Analisis bentuk tiga dimensi memperlihatkan bahwa bentuk tengkorak Hobbit konsisten dengan nenek moyang manusia, berbeda dengan manusia modern. Penemuan yang dilaporkan dalam Journal of Human Evolution ini menambah bukti bahwa Hobbit adalah spesies baru.
Sampai saat ini para ilmuwan masih berdebat apakah Hobbit adalah manusia yang mengalami cacat fisik atau spesies lain. Sejumlah ilmuwan menyatakan Hobbit adalah manusia kerdil yang menderita sejenis penyakit yang menyebabkan microcephaly. Akibatnya, otak Hobbit tumbuh abnormal dan tengkoraknya jauh lebih kecil dibanding manusia normal.
Namun, Dr Baab dan Kieran McNulty, dosen antropologi di University of Minnesota, yakin penemuan mereka dapat mematahkan teori microcephaly. "Tengkorak dapat memberikan banyak informasi tentang fosil spesies, terutama menyangkut hubungan evolusioner mereka dengan fosil spesies lainnya," kata Baab. "Bentuk keseluruhan tengkorak ini, terutama bagian yang mengelilingi otak (neurocranium) mirip dengan fosil Afrika dan Eurasia yang 1,5 juta tahun lebih tua, daripada dengan manusia modern, meskipun Homo floresiensis terdokumentasikan dari 17 ribu sampai 95 ribu tahun lalu."
Untuk melakukan studinya, Baab dan timnya mengumpulkan data 3D craniometric point pada tengkorak Hobbit berkode LB1 dan banyak contoh fosil yang mewakili spesies hominin yang telah punah lainnya, begitu pula sampel komparatif manusia modern dan kera. Mereka melakukan beberapa analisis terhadap berbagai wilayah tengkorak. Ketika dibandingkan, analisis itu mengindikasikan bahwa bentuk tengkorak LB1 mirip dengan fosil Homo, bukan manusia modern.

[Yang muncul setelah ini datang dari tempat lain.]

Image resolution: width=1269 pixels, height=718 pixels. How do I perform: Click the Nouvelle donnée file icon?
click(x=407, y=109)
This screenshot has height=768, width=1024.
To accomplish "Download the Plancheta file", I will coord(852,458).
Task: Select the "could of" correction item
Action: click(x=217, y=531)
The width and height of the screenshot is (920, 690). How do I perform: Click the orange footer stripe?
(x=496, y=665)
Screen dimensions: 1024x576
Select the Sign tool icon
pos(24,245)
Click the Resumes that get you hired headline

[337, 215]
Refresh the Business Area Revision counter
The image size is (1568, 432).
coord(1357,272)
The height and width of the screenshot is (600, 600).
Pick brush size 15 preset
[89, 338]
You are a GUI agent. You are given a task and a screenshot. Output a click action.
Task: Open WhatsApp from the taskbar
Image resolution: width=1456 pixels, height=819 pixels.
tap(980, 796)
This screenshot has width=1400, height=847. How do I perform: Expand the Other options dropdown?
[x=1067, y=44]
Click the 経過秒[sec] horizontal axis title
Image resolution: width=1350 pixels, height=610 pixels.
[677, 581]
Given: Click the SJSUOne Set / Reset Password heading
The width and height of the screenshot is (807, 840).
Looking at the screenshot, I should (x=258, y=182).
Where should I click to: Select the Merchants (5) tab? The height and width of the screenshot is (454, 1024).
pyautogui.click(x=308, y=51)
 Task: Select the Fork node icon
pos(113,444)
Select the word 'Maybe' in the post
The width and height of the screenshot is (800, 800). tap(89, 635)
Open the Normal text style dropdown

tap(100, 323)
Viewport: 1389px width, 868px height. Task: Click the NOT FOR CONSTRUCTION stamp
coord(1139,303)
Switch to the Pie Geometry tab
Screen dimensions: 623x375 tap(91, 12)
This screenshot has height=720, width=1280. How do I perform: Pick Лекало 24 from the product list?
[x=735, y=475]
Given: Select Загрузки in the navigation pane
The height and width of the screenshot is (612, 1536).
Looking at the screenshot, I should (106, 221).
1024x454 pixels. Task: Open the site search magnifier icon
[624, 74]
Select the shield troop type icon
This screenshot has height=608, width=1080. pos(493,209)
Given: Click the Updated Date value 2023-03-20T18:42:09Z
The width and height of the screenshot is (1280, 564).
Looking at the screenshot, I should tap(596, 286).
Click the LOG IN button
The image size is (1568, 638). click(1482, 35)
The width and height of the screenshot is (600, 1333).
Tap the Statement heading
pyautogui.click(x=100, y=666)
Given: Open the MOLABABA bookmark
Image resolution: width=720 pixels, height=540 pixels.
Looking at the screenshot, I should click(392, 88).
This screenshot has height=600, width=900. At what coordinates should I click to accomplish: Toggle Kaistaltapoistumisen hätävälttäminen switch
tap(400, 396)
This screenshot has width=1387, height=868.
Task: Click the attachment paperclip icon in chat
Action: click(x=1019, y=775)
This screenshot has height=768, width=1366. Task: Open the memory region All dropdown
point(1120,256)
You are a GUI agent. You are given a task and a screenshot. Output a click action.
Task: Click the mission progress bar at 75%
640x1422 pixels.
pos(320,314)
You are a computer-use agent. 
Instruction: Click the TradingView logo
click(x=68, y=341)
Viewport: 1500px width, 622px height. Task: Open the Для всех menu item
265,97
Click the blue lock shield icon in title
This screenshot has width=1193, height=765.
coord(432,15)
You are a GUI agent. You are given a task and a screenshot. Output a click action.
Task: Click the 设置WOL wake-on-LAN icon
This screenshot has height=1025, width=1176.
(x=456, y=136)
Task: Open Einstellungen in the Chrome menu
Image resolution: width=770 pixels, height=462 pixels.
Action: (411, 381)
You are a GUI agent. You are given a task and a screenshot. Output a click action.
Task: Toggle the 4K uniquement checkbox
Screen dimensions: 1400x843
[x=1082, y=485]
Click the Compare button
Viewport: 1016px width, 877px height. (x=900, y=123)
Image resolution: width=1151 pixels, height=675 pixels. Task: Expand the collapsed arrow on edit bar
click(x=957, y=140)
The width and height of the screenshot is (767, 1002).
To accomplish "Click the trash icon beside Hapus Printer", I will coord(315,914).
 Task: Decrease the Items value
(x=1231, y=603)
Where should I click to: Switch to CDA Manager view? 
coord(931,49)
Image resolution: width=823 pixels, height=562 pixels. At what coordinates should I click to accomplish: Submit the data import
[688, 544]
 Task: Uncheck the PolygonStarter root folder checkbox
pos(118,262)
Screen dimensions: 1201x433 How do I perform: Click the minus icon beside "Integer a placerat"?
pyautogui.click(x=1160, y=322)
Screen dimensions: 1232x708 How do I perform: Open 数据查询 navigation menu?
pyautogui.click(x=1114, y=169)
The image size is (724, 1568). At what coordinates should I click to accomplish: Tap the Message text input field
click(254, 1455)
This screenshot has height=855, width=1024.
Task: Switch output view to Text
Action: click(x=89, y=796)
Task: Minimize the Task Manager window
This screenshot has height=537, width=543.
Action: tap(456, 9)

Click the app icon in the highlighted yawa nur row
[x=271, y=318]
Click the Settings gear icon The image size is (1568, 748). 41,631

Hasil analisis asimetri tengkorak menunjukkan perbedaan antara sisi kirim dan kanan tengkorak menyingkirkan asumsi bahwa tengkorak itu berasal dari manusia modern yang menderita microcephaly. "Derajat asimetri pada LB1 berada dalam kisaran kera dan mirip dengan apa yang terlihat pada tengkorak fosil lain," kata Baab. "Kami menduga derajat asimetri ini sesuai dengan populasi hominin ini, terutama kondisi gua-gua di Indonesia tempat fosil ditemukan yang mungkin telah berkontribusi pada ketidaksimetrisannya."